#### [Supplied entries]
· · · · · · ·

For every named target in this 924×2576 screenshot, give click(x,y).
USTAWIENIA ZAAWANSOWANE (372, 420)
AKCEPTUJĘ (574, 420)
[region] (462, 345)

· · · · · · ·

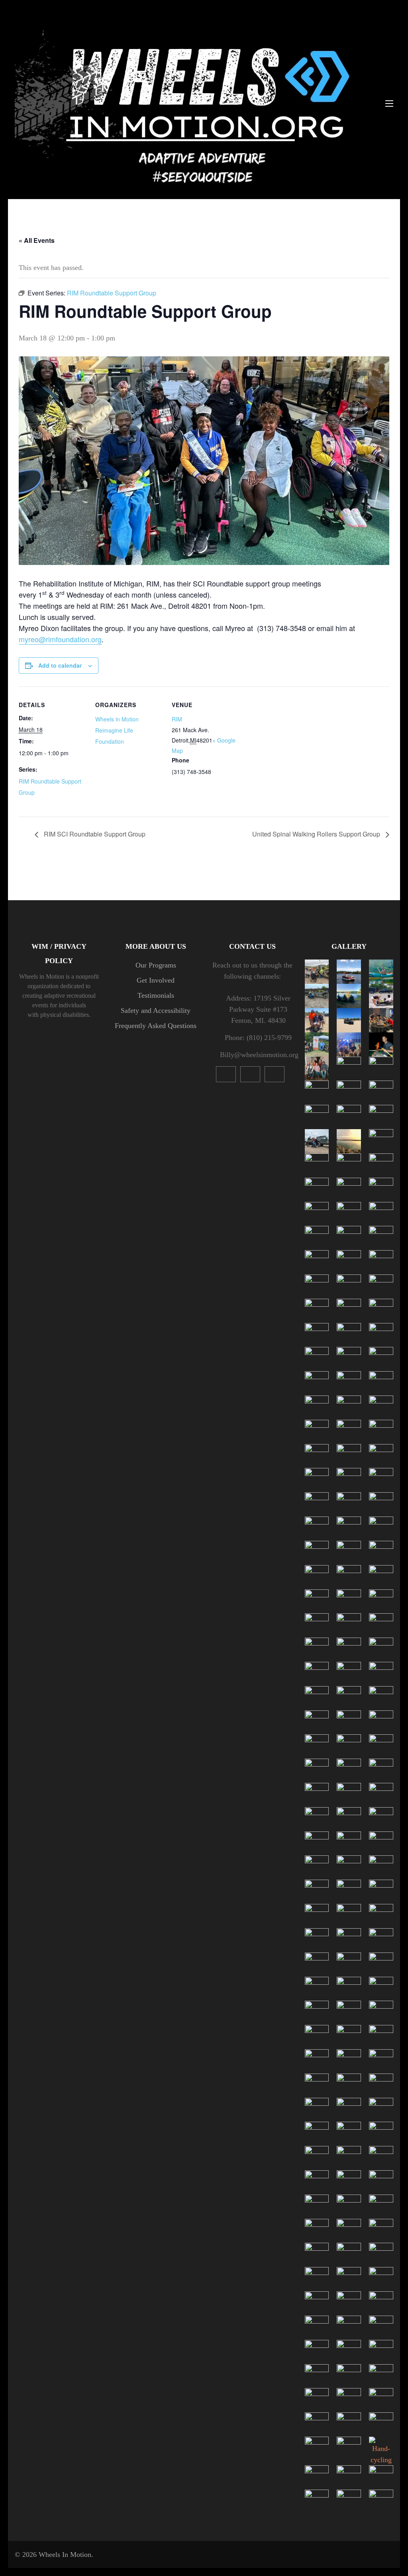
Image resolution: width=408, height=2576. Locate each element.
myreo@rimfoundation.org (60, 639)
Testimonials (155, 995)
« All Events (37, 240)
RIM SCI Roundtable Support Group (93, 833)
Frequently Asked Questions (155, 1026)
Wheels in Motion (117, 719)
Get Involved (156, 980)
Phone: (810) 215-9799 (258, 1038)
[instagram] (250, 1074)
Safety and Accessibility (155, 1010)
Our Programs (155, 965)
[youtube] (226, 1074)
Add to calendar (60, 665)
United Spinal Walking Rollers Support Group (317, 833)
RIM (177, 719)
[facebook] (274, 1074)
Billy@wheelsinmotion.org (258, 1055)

· · · · · · ·

Only the lines above from the one with "Wheels in Motion (117, 719)" through the one with "Billy@wheelsinmotion.org (258, 1055)" should be duplicated, character for character.

#### [Written answer]
Wheels in Motion (117, 719)
Get Involved (156, 980)
Phone: (810) 215-9799 (258, 1038)
[instagram] (250, 1074)
Safety and Accessibility (155, 1010)
Our Programs (155, 965)
[youtube] (226, 1074)
Add to calendar (60, 665)
United Spinal Walking Rollers Support Group (317, 833)
RIM (177, 719)
[facebook] (274, 1074)
Billy@wheelsinmotion.org (258, 1055)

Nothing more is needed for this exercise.